Tarefas a realizar:
1/ Indique se cada afirmação, (a), (b) e (c), está de acordo com o texto sobre a propriedade. Responda "sim" ou "não" a cada uma e cite as palavras exatas do texto que o decidem.

(a) O não uso é considerado uma forma de uso.
(b) A exclusividade admite dois direitos de propriedade sobre a mesma coisa.
(c) A propriedade plena está referida no Artigo 1439.º.
2/ Responda às perguntas seguintes com base no texto sobre a propriedade e marque as respostas com as mesmas letras.

(a) Que característica implica uma recuperação plena e automática da propriedade quando se extingue um direito real menor?
(b) Que artigo define o usufruto?
(c) Em que se traduz a propriedade plena?
3/ Continue o texto sobre a propriedade a partir do ponto em que termina.

Isto levanta uma questão: o que é usar? É também não usar. Fruir pode ser também não fruir. Dispor pode ser também não dispor. O não uso é uma forma de uso, a não fruição é uma forma de fruição, e a não disposição é uma forma de disposição.
Características da Propriedade
- Indeterminação: O que é a propriedade? Rigorosamente não sabemos, mas apenas de modo aproximado. O Artigo 1439.º (“usufruto é o direito de gozar temporária e plenamente de uma coisa ou direito alheio, sem alterar a sua forma ou substância”) estabelece uma limitação, sucedendo o mesmo no Artigo 1446.º. Há uma determinação noutros direitos reais que não existe no direito de propriedade.
- Exclusividade: Significa que não pode haver dois direitos de propriedade sobre uma mesma coisa, pois se destroem.
- Elasticidade: Quando comprimida pela coexistência de um direito real menor, a sua extinção implica uma recuperação plena e automática da propriedade.
Modalidades da Propriedade
- Plena (ou normal): Está referida no Artigo 1305.º, traduzindo-se na faculdade de usar, fruir e dispor.

Dados de origem:
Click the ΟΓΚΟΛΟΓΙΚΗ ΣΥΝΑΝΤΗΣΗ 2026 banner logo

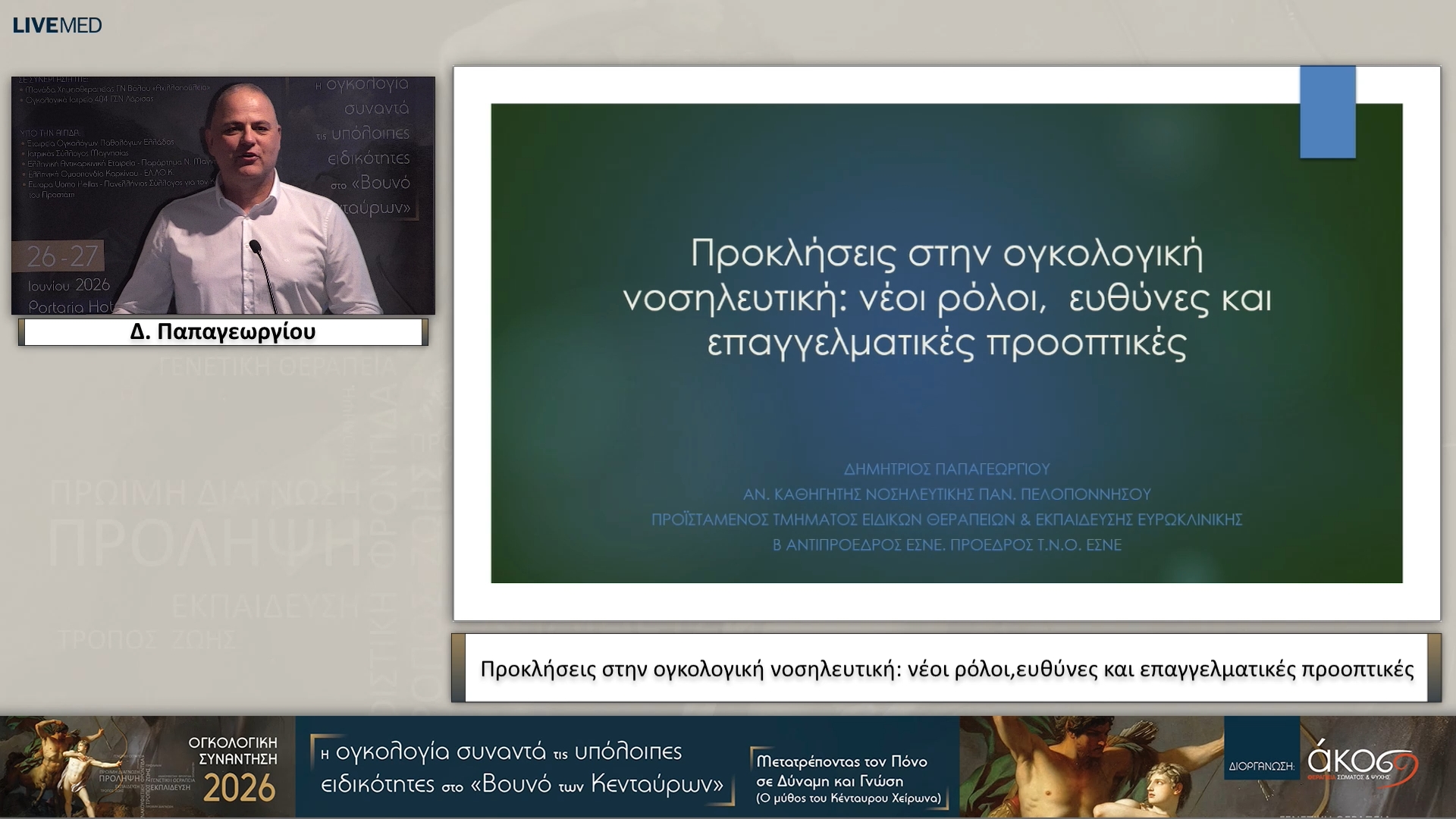234,767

Respostas por tarefa:
1/
(a) Sim: "O não uso é uma forma de uso".
(b) Não: "não pode haver dois direitos de propriedade sobre uma mesma coisa, pois se destroem".
(c) Não: "Está referida no Artigo 1305.º".

2/
(a) A elasticidade.
(b) O Artigo 1439.º.
(c) Na faculdade de usar, fruir e dispor.

3/
- Limitada ou restrita: É aquela que está comprimida pela existência de um direito real menor. É limitada porque o proprietário pode ser obrigado a fazer algo. Devemos preferir esta designação em vez de “propriedade restritiva”.
- Perpétua: É aquela que não cessa nem pelo decurso de um prazo nem pela falta de uso. A manifestação desta modalidade está na imprescritibilidade da ação de reivindicação (Artigo 1313.º – “sem prejuízo dos direitos adquiridos por usucapião, a ação de reivindicação não prescreve pelo decurso do tempo”).
- Temporária: A que se constitui para vigorar durante um certo lapso de tempo. O Artigo 1307.º, n.º 2, determina que esta só é admitida nos casos especialmente previstos na lei.
- Resolúvel: É aquela que se encontra sujeita a condição resolutiva. Esta é admitida sem reservas, já que não há qualquer restrição ou limitação legal, diferentemente do que sucede com a propriedade temporária (Artigo 1307.º, n.º 1 – “o direito de propriedade só pode constituir-se sob condição”).
Acessão Industrial Imobiliária: Artigo 1340.º
A acessão industrial imobiliária é regulada pelo Artigo 1340.º do Código Civil.
Artigo 1340.º, n.º 4: Definição de Boa-fé
O n.º 4 define a boa-fé: “entende-se que houve boa fé, se o autor da obra, sementeira ou plantação desconhecia que o terreno era alheio, ou se foi autorizada a incorporação pelo dono do terreno”. Prende-se, portanto, com o desconhecimento de que se trata de propriedade alheia ou quando há autorização do dono.
Assim, se o valor acrescentado for maior, adquire a propriedade o dono da obra. Se for menor, pertencem ao dono do terreno.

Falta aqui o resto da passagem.